No ranking do INPI (Instituto Nacional da Propriedade Industrial), francanos ocupam a sétima posição
desenvolvimento de software no Brasil
No ranking do INPI (Instituto Nacional da Propriedade Industrial), francanos ocupam a sétima posição

No ranking do INPI (Instituto Nacional da Propriedade Industrial), francanos ocupam a sétima posição

Franca se destaca no cenário nacional de desenvolvimento de software, ocupando a 34ª posição no ranking do Instituto Nacional da Propriedade Industrial (INPI), com nove registros de novas patentes em 2016. Este resultado coloca a cidade na 7ª posição no estado de São Paulo, um feito significativo para um município do interior.

Setor de Serviços como Impulsor do Crescimento

O setor de serviços foi o principal motor do sucesso de Franca no ranking. De acordo com o analista econômico do Instituto de Economia da Associação Comercial e Industrial de Franca, Nanje Baili, o crescimento na área de tecnologia da informação acompanha o desenvolvimento do setor de serviços, porém em ritmo mais acelerado.
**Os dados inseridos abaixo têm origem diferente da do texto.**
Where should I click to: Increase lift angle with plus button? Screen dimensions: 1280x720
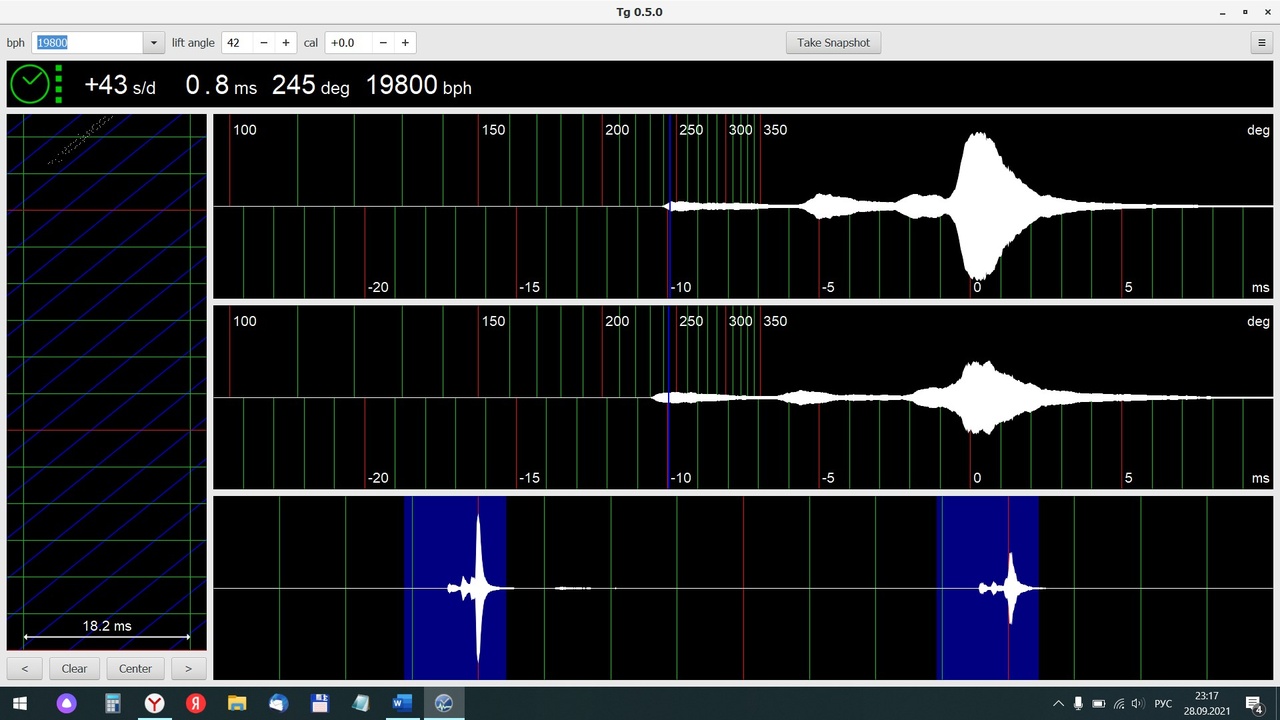pyautogui.click(x=286, y=43)
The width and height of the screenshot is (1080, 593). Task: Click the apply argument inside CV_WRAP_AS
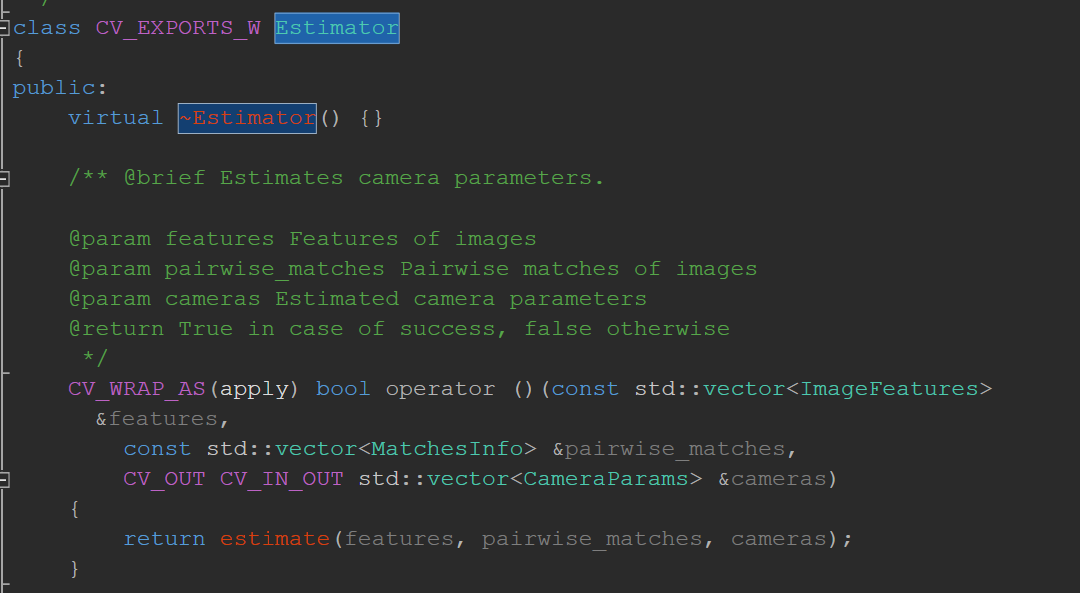coord(256,388)
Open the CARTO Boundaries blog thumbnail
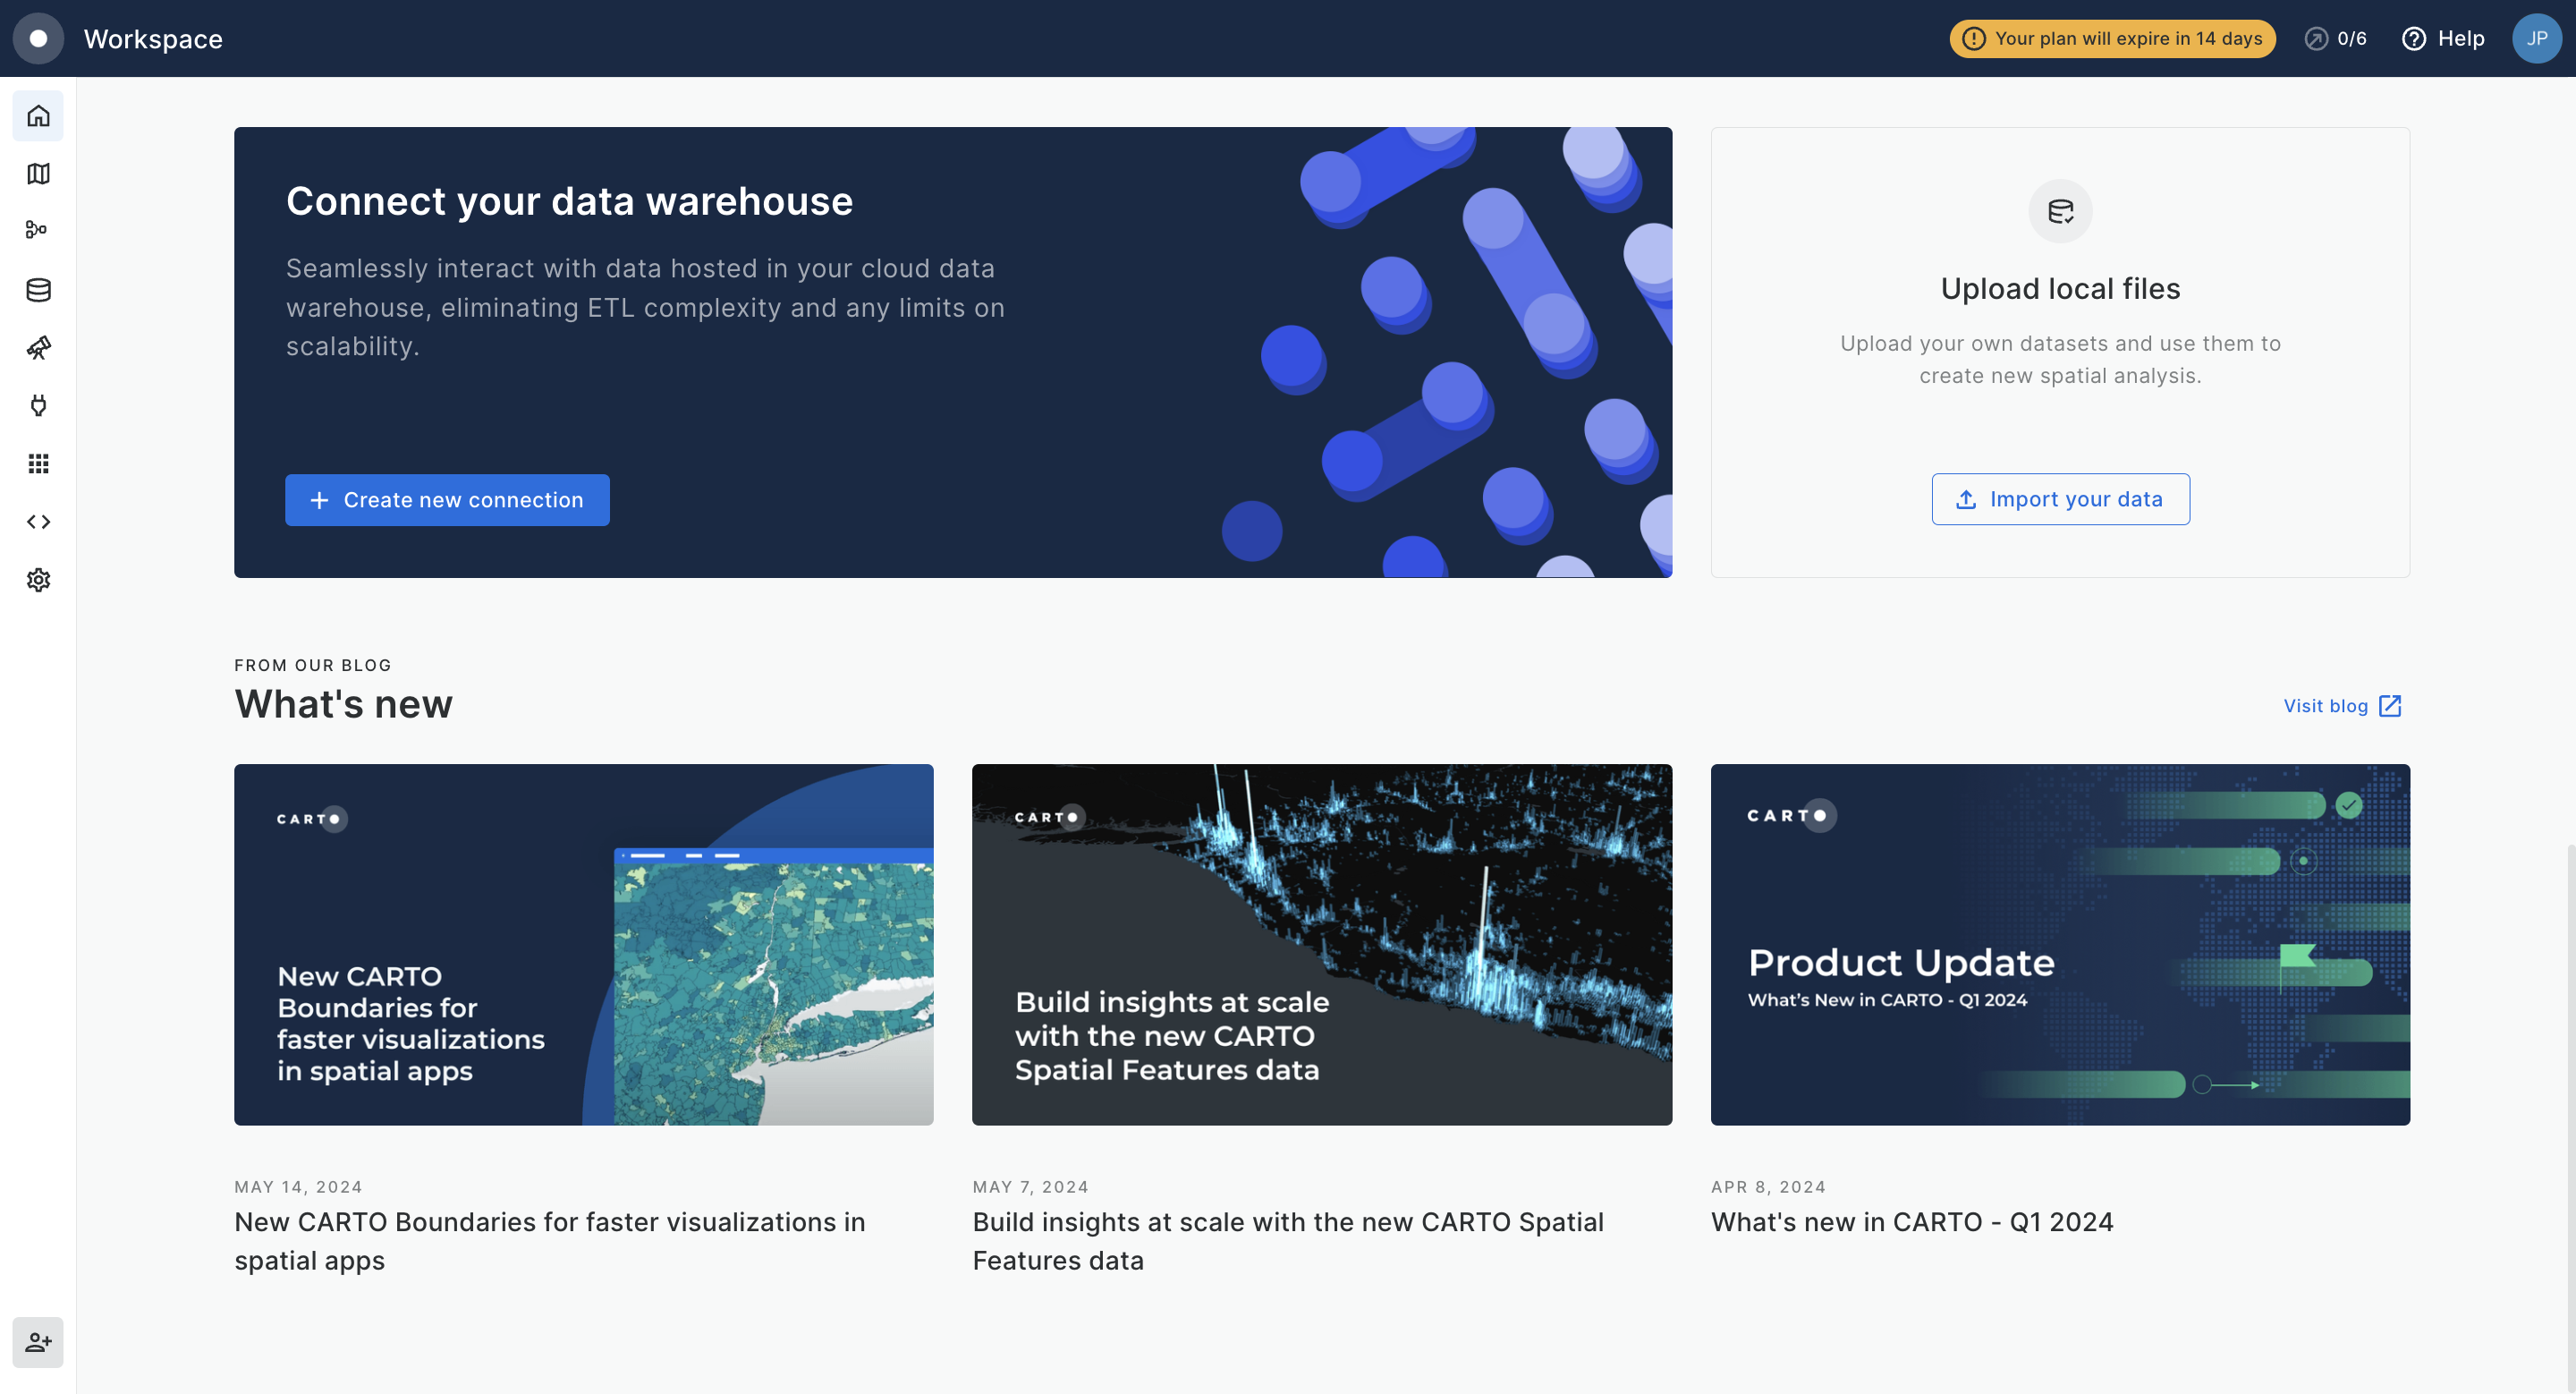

Isso se reflete na abertura de, pelo menos, uma empresa de tecnologia por ano na última década, gerando empregos e impulsionando a economia local.

Desenvolvimento e Formação de Mão de Obra

Atualmente, Franca conta com 19 a 25 empresas de tecnologia, empregando entre 50 e 60 pessoas em algumas delas. Embora o setor ofereça salários atrativos, a falta de cursos superiores na área de sistemas de informação até recentemente era um obstáculo. Nos últimos cinco anos, porém, houve um avanço significativo, com a formação de 162 profissionais na área. Esse crescimento na formação de mão de obra qualifica a força de trabalho local e contribui para o desenvolvimento contínuo do setor.

Perspectivas Promissoras

O setor de tecnologia em Franca apresenta um grande potencial de crescimento nos próximos anos, com perspectivas positivas para o aumento da renda média dos trabalhadores formais. A cidade demonstra capacidade de inovação e desenvolvimento, consolidando sua posição no mapa tecnológico brasileiro, mesmo diante de grandes centros como São Paulo (com 257 patentes), Campinas (195 patentes) e São Caetano (29 patentes) em 2016.